PFCS SS劇場!

パラレルファクター カルティベイトサーバーのSSをまとめるブログです。主にツイッターでのやり取りを纏めます!

母から貰った宝物

 無傷での戦いは、どんなに優れていても不可能だった。それなら当ててしまえばいい。角度を推測して神経を研ぎ澄ませれば大事には至らない。血はやがて止まるだろう。


 僕は、そういう身体にできている。


 お母様は、死ぬ間際に遺言を残した。敬愛するお兄様と共にその声を聴いていたが、涙を流すのを躊躇い気丈に振る舞ったお兄様と違い、声をあげて泣こうとした自分からは涙は出なかった。
 僕がそういう風に作られたからだった。悲しさや哀しさ、苦痛、喜び、感情と身体の生理現象は切り離されている。戦闘に影響が及ばないように、どれほど心がかき乱されても僕は泣けない。嬉しくても笑えない。心と身体が別物だから。
 表情は、作るしかなかった。


 お母様は僕に言った。この身体はお父様からの贈り物である、と。お兄様に言った。その身体に呪いをかけてしまったと。そのどちらにも愛を込めたつもりが、そのどちらにもお父様の愛は届かなかった。それだけの業をあの人は背負ったのだ、と。

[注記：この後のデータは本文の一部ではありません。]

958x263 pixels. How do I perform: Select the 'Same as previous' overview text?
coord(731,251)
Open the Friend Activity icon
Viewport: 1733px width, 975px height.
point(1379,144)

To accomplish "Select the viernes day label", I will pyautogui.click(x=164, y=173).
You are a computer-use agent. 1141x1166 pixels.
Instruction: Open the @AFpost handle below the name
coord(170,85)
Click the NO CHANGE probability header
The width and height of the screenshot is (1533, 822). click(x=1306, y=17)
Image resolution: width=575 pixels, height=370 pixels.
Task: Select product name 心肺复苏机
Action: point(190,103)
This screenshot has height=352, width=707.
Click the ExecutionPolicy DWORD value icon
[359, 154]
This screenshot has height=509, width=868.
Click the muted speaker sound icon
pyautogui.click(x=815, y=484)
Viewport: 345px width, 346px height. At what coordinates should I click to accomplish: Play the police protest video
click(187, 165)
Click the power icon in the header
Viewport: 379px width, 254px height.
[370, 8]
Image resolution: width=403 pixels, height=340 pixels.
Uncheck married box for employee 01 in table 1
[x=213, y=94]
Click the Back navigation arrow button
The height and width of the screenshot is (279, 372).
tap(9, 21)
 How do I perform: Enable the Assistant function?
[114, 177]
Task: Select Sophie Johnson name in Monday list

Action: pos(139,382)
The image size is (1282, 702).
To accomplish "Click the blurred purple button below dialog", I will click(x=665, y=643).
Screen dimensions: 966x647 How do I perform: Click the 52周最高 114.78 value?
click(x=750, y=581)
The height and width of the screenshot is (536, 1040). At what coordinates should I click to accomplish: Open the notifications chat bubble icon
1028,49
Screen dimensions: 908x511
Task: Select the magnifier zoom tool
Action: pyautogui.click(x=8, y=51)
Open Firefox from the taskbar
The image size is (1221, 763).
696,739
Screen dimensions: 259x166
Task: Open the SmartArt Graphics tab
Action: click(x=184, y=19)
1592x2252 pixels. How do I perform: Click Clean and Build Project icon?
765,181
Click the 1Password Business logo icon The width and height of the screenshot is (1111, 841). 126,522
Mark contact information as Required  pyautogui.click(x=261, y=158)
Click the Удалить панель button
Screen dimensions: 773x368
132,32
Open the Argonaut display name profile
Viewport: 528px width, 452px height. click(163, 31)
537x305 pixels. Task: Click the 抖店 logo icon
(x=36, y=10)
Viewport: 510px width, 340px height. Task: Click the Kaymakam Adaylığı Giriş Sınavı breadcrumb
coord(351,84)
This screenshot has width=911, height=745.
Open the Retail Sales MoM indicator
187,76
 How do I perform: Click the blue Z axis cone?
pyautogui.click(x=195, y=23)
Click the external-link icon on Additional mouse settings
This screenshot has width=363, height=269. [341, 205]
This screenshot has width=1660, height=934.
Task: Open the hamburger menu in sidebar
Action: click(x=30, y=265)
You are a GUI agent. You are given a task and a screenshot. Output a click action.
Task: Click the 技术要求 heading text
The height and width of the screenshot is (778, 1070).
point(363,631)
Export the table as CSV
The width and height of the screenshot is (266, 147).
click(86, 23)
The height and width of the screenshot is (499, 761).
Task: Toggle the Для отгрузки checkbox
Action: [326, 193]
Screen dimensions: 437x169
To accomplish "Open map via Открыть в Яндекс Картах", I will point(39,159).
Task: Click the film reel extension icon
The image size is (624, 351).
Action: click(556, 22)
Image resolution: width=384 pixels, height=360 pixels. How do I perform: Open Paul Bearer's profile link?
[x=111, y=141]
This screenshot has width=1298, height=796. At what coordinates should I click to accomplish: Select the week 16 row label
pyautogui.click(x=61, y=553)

「でも、あなたたちの魂は、私からの贈り物。どうか、大切になさいね」


 あれから幾度となく戦いが続いた。十歳になる頃には、僕はお父様の期待に応え、騎士の道に進んだ。剣を握る度に苦しいと思った。嫌だと思った。しかし、どんな風に思っても僕は表情に出せない。必要もないと思い悲しみの表情はまだ練習していなかったから、僕は何を思っていても笑顔を作っていた。


 王様になった今、僕はどんな顔をしているのだろう。目の前の剣の刃に映った顔は、この世界を見捨てたような『無表情』。それでも僕は哀しいと、本当にそう思っている。
 僕にしかわからない、本当の僕の感情は、お母様からもらったプレゼントだから。僕にだけわかればいい。僕さえそれを知っていればいい。


 お墓参り。
 お母様の前でだけ、練習した新しい表情をしてみる。

 


「『寂しい』って表情は、これで合っておりますか、お母様」

 


 墓石に映った表情は、やっぱり楽しそうに笑う、いつもの僕の顔だった。